# Medallion Pipeline (Databricks)

This pipeline implements a Medallion architecture on Databricks for processing e-commerce data (users, items, and events). The pipeline follows a layered approach:

- Bronze Layer: Ingests raw data into Delta tables without significant transformation, preserving the original structure for auditing and replayability.
- Silver Layer: Cleans, validates, and refines the data (e.g., casting types, handling nulls, adding timestamps), making it queryable and reliable for analysis.
- Gold Layer: Aggregates and models the refined data into a business-oriented datamart (e.g., top items by views), optimized for reporting and decision-making.

The pipeline uses Spark SQL and DataFrames to handle data from JSON sources, applies transformations, and stores results in Delta Lake tables within a Unity Catalog. It culminates in a datamart for ranking items by view counts per year.

## 1. Imports and configuration

In [None]:
from pyspark.sql import SparkSession
from pyspark.sql.functions import (
    col, lit, from_json, get_json_object, 
    to_timestamp, year, coalesce, rank, row_number,
    regexp_replace, trim
)
from pyspark.sql.types import (
    StructType, StructField, StringType, 
    LongType, TimestampType, DoubleType, DecimalType
)
from pyspark.sql.window import Window

In [None]:
CATALOG_NAME = "workspace" 
SCHEMA_NAME = "default" 
VOLUME_NAME = "merkle_landing_zone"

volume_path = f"/Volumes/{CATALOG_NAME}/{SCHEMA_NAME}/{VOLUME_NAME}"
item_file_path = f"{volume_path}/item.csv"
event_file_path = f"{volume_path}/event.csv"

item_source_url = "https://merkle-de-interview-case-study.s3.eu-central-1.amazonaws.com/de/item.csv"
event_source_url = "https://merkle-de-interview-case-study.s3.eu-central-1.amazonaws.com/de/event.csv"

**Short problem:**
Continue the Databricks Medallion pipeline notebook after its final line.

Dataset items:
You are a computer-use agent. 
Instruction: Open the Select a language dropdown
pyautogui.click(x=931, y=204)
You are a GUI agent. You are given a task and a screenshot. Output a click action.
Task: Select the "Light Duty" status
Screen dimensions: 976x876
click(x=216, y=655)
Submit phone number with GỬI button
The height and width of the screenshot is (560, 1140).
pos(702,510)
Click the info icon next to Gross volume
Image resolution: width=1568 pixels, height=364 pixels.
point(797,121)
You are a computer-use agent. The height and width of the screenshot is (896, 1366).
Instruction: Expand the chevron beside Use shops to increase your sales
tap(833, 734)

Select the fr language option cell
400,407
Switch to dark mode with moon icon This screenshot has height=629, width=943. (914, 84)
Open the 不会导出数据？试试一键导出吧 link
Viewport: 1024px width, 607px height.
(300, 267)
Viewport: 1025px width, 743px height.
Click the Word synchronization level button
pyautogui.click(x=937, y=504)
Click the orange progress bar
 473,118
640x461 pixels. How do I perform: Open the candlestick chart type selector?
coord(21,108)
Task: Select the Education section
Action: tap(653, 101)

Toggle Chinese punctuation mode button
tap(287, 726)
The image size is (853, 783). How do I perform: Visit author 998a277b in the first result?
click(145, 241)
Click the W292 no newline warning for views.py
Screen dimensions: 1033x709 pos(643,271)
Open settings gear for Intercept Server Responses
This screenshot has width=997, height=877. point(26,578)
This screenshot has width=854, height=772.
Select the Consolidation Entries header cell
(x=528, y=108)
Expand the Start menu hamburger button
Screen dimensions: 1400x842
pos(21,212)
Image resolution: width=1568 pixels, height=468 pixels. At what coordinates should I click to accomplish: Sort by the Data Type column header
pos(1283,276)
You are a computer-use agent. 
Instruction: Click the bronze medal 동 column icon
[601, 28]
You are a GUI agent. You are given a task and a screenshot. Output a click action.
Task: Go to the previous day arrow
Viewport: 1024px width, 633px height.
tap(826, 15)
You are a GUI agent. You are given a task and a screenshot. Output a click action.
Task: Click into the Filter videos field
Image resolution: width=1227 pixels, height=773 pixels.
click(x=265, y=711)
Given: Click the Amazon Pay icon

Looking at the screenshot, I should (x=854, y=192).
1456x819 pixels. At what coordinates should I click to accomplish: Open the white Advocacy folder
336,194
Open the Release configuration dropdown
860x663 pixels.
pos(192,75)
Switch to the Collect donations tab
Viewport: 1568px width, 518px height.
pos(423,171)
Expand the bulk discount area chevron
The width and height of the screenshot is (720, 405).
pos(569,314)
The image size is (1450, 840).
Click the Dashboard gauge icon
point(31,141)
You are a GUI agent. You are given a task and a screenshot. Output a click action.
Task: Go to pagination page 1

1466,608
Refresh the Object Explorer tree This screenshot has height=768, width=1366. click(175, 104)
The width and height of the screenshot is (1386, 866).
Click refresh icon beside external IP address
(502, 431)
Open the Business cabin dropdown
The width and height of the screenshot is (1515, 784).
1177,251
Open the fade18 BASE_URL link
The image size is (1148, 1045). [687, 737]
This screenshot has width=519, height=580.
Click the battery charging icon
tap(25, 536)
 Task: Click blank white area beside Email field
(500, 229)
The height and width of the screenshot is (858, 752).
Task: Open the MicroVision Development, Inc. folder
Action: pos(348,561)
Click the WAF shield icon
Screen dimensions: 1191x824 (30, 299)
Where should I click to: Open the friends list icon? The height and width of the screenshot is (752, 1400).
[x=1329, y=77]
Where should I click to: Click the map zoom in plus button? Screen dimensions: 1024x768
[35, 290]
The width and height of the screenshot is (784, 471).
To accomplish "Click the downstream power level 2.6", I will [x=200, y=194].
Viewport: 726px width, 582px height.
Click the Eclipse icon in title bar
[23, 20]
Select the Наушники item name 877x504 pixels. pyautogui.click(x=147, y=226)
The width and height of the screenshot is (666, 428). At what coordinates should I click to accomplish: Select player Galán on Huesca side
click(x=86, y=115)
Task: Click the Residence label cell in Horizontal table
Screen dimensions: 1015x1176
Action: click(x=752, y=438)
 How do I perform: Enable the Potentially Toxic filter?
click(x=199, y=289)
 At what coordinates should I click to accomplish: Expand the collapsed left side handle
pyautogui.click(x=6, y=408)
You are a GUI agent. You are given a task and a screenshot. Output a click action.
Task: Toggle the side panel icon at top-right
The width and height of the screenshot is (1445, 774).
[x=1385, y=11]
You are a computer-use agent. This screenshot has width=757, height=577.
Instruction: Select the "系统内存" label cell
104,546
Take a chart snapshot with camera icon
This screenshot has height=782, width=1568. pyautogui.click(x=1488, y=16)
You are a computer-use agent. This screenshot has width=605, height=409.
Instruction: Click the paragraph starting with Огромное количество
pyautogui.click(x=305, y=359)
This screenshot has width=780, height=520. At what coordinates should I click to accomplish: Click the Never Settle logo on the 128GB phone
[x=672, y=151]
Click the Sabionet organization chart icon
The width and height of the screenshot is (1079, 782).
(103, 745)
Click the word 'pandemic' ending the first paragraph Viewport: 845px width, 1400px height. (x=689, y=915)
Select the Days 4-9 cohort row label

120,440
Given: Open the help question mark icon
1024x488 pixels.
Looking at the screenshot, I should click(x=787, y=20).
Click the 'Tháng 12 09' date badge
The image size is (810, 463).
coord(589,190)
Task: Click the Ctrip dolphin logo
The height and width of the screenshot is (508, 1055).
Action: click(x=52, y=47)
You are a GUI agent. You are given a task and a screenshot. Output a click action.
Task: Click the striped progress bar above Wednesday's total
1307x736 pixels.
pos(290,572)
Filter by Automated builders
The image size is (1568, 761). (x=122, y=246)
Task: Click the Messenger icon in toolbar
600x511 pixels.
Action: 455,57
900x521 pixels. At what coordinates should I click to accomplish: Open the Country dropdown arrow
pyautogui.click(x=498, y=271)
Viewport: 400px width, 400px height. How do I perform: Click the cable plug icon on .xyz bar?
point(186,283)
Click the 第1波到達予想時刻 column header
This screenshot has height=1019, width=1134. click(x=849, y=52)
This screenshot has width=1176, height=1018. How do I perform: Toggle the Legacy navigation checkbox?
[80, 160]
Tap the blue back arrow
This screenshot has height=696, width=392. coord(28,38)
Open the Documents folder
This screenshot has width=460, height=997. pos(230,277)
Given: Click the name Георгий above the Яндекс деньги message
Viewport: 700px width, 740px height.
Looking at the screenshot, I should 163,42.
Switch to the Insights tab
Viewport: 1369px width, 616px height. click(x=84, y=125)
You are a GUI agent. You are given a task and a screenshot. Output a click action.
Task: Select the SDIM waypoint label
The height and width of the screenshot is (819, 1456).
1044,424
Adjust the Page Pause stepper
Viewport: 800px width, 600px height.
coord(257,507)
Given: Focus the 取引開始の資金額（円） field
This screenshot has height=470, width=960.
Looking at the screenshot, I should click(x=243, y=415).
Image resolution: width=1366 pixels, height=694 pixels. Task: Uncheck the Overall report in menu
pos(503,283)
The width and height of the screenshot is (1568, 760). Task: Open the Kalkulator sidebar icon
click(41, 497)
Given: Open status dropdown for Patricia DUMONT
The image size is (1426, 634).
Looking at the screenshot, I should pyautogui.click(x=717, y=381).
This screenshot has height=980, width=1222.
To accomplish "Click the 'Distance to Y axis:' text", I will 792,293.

**Task output:**
item_target_path = f"{volume_path}/item.csv"
event_target_path = f"{volume_path}/event.csv"

spark.sql(f"USE CATALOG {CATALOG_NAME}")

## 2. Data files copy S3 -> DBFS

In [None]:
dbutils.fs.cp(item_source_url, item_target_path, recurse=True)
dbutils.fs.cp(event_source_url, event_target_path, recurse=True)

display(dbutils.fs.ls(volume_path))

path,name,size,modificationTime
dbfs:/Volumes/workspace/default/merkle_landing_zone/event.csv,event.csv,155970517,1761286720000
dbfs:/Volumes/workspace/default/merkle_landing_zone/item.csv,item.csv,184207,1761286717000


## 3. LAYER 1: BRONZE

 - Ingests raw data into Delta tables without significant transformation

#### 3.A. BRONZE Schema

In [None]:
spark.sql(f"CREATE SCHEMA IF NOT EXISTS bronze_db")
spark.sql(f"USE SCHEMA bronze_db")

DataFrame[]

#### 3.B. BRONZE (Item Table)

string-only schema for the item CSV (to ingest raw without casting)
- reads the CSV
- writes it as a Delta table

In [None]:
# Define a schema where all fields are strings to ingest raw CSV data without immediate type casting
item_string_schema = StructType([
    StructField("adjective", StringType(), True),
    StructField("category", StringType(), True),
    StructField("created_at", StringType(), True),
    StructField("id", StringType(), True),
    StructField("modifier", StringType(), True),
    StructField("name", StringType(), True),
    StructField("price", StringType(), True)
])

# Read the CSV file using the string schema, with header
bronze_item_df = (spark.read
    .format("csv")
    .option("header", "true")
    .schema(item_string_schema)
    .load(item_file_path)
)

# Write the DataFrame as a Delta table in bronze_db, overwriting if exists
(bronze_item_df.write
    .format("delta")
    .mode("overwrite")
    .saveAsTable(f"{CATALOG_NAME}.bronze_db.item")
)

display(spark.sql(f"SELECT * FROM {CATALOG_NAME}.bronze_db.item LIMIT 10"))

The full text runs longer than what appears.